# Medical Card not covering extraction of wisdom teeth surgically



## shootingstar

my 18 year old has been told she needs to have 2 wisdom teeth extracted surgically. We have a medical card. However its not covered at all and the cost is close to a couple of 100 euros PER TOOTH! 

Can anyone shed some light on this for me? I dont have that sort of money


----------



## Time

How is it not covered? Surgical procedures in a public hospital must be covered.


----------



## shootingstar

I thought the same but my dentist says different!


----------



## NovaFlare77

Can I check a few things? 

A) I presume the card is a full medical card and not a GP Services card? 
B) Is the 18 year old's medical card in her own name? From my brief reading of the HSE website, children over 16 get their own card if certain criteria are met.
C) Is your daughter being admitted to a general public hospital (James', Vincent's, Mater, etc), or to a dental hospital (e.g. Cork University Dental Hospital, Dublin Dental Hospital)?

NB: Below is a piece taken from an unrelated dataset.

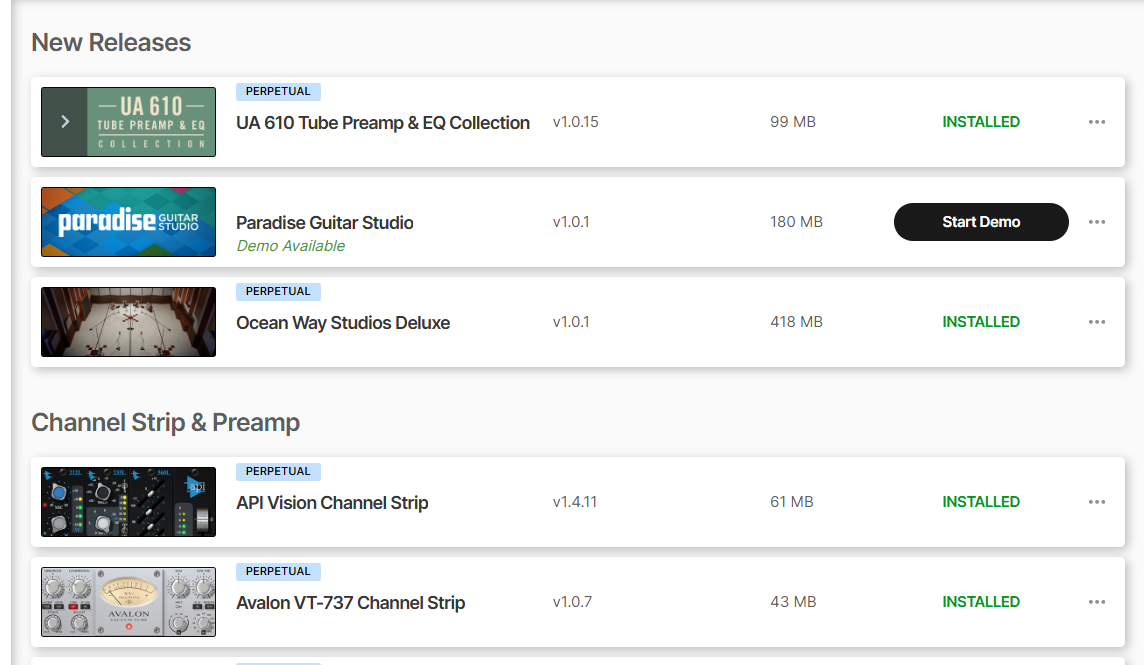Open more options for API Vision Channel Strip
This screenshot has width=1144, height=665.
point(1097,502)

EDIT: Sorry if the first two questions seem blazingly obivous, but I'm an _Occum's_ _Razor/Simplest Answer tends to the Right One_ kinda guy.


----------



## shootingstar

NovaFlare77 said:


> Can I check a few things?
> 
> A) I presume the card is a full medical card and not a GP Services card?
> B) Is the 18 year old's medical card in her own name? From my brief reading of the HSE website, children over 16 get their own card if certain criteria are met.
> C) Is your daughter being admitted to a general public hospital (James', Vincent's, Mater, etc), or to a dental hospital (e.g. Cork University Dental Hospital, Dublin Dental Hospital)?
> 
> EDIT: Sorry if the first two questions seem blazingly obivous, but I'm an _Occum's_ _Razor/Simplest Answer tends to the Right One_ kinda guy.



Hi Nova,
She has her own full mnedical card. we have not yet done anything about it because I told the dentist I have no money to pay for this...  I assume she will go into the dental hospital in CUH??


----------



## NovaFlare77

If it's the dental hospital, then that might explain it. Although it's on the grounds of CUH, it's not a public hospital, so that's proabably why your dentists says it's not covered the by medical card.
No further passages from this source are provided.